TEXTO BASE:
· · · · · · ·

El levantamiento armado de 1910 tiene un origen ciertamente complejo, pero entre sus motivaciones principales se encuentra la lucha contra la injusticia que sufrían millones de mexicanos, condenados sobre todo en el ámbito rural a pasar hambre y ver burlados día tras día sus derechos más elementales. El tema de la propiedad de la tierra y la lucha contra los latifundios tuvo un papel destacado para los diversos grupos sociales que se aglutinaron en torno al movimiento revolucionario.

La Constitución que estaba en ese entonces vigente había sido expedida el 5 de febrero de 1857. Su aplicación práctica, sin embargo, fue en todo momento muy limitada. La dictadura de Porfirio Díaz, quien fue extendiendo su gobierno durante mucho más tiempo que el permitido por la Carta Constitucional significó, en la práctica, su condena de muerte. Díaz es electo Presidente por vez primera en 1884 y, de hecho, gobierna hasta 1910 (aunque entre 1888 y 1892 puso a uno de sus hombres de mayor confianza en la Presidencia, para intentar guardar las formas respecto a lo que ordenaba la Constitución vigente).

· · · · · · ·

EXTRACTO DE DATOS:
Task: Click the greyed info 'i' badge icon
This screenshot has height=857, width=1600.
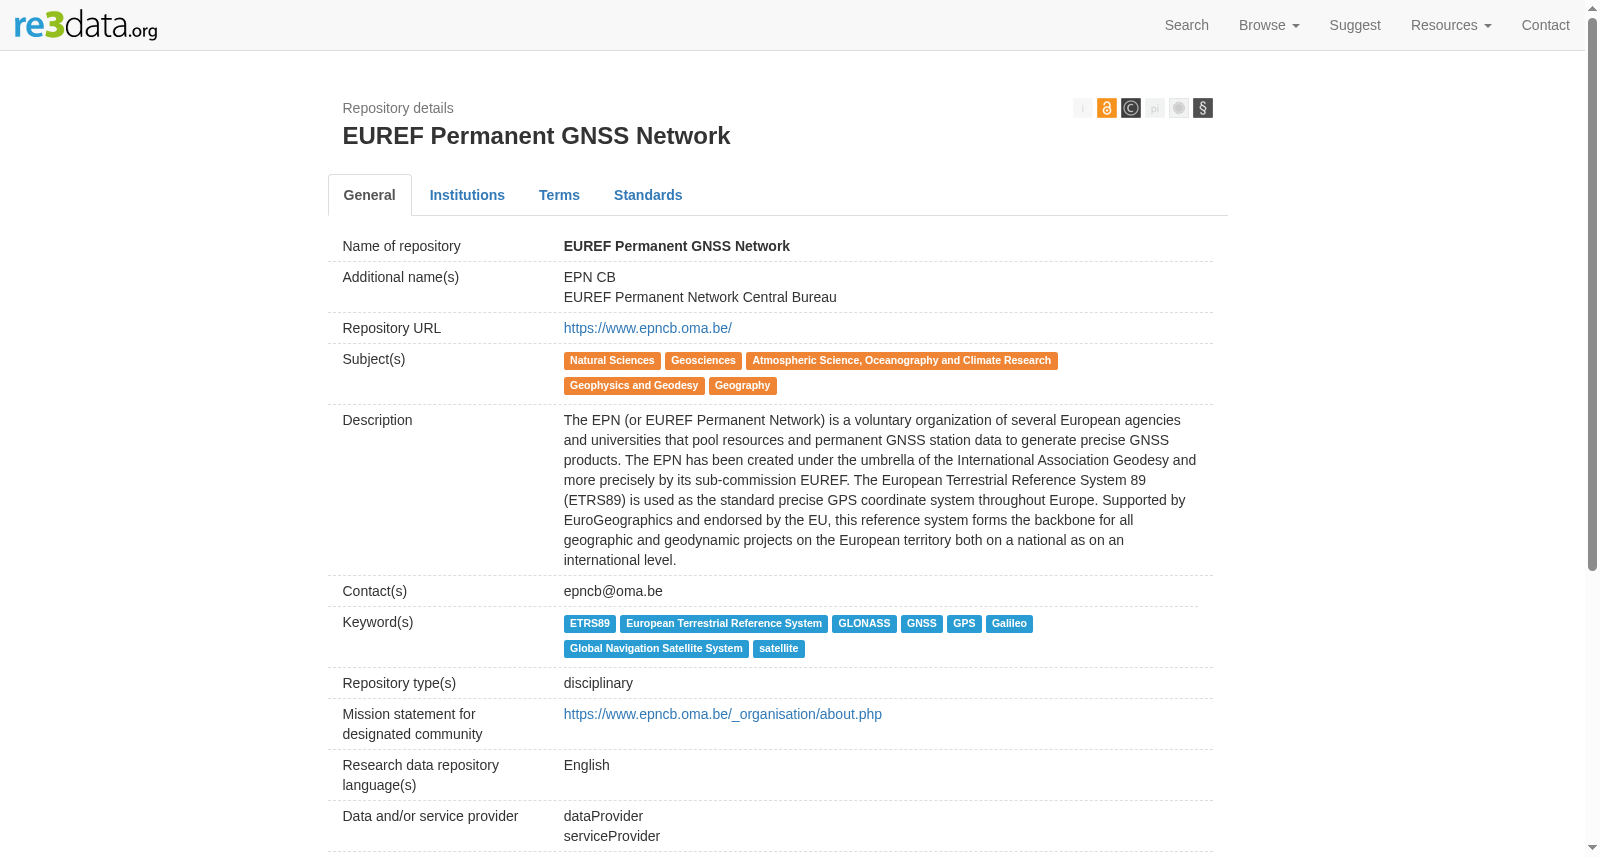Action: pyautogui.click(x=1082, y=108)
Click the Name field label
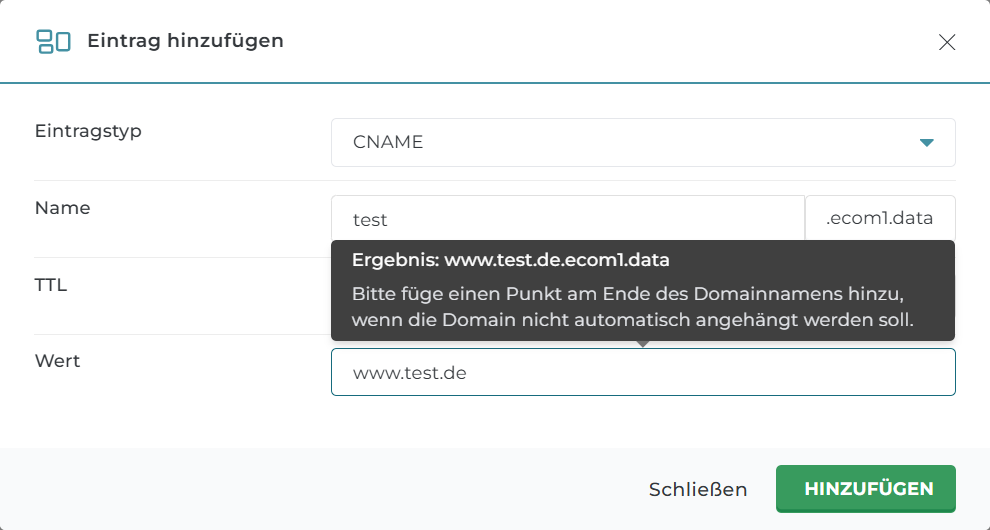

· · · · · · ·

CONSIGNA:
Prosigue el texto sobre el levantamiento de 1910 y la Constitución de 1857 a partir de su última oración. Los datos no guardan relación alguna con el texto.

RESPUESTA DEL EJERCICIO:
A inicios del siglo XX la realidad política y social de México caminaba bien lejos de los designios constitucionales. La dictadura no solamente había modificado por completo el funcionamiento de la división de poderes, sino que tampoco en materia de respeto a los derechos humanos había nada que celebrar.[3]
Es en ese contexto en el que da inicio el movimiento revolucionario, que a la postre culminaría con la expedición de la nueva Carta Magna de 1917 y con el surgimiento de una regulación de los derechos fundamentales que alumbraría un nuevo paradigma, o al menos una nueva forma de concebirlos.[4]
Lo curioso es que, una vez que hubo que decidir sobre la nueva forma de organización institucional para el México posrevolucionario, se optó por darle la razón a los críticos de la Constitución de 1857, que avalaban de hecho la dictadura de Díaz, y se creó un poder ejecutivo muy fuerte, diseñado en sus componentes esenciales desde el nuevo texto constitucional de 1917.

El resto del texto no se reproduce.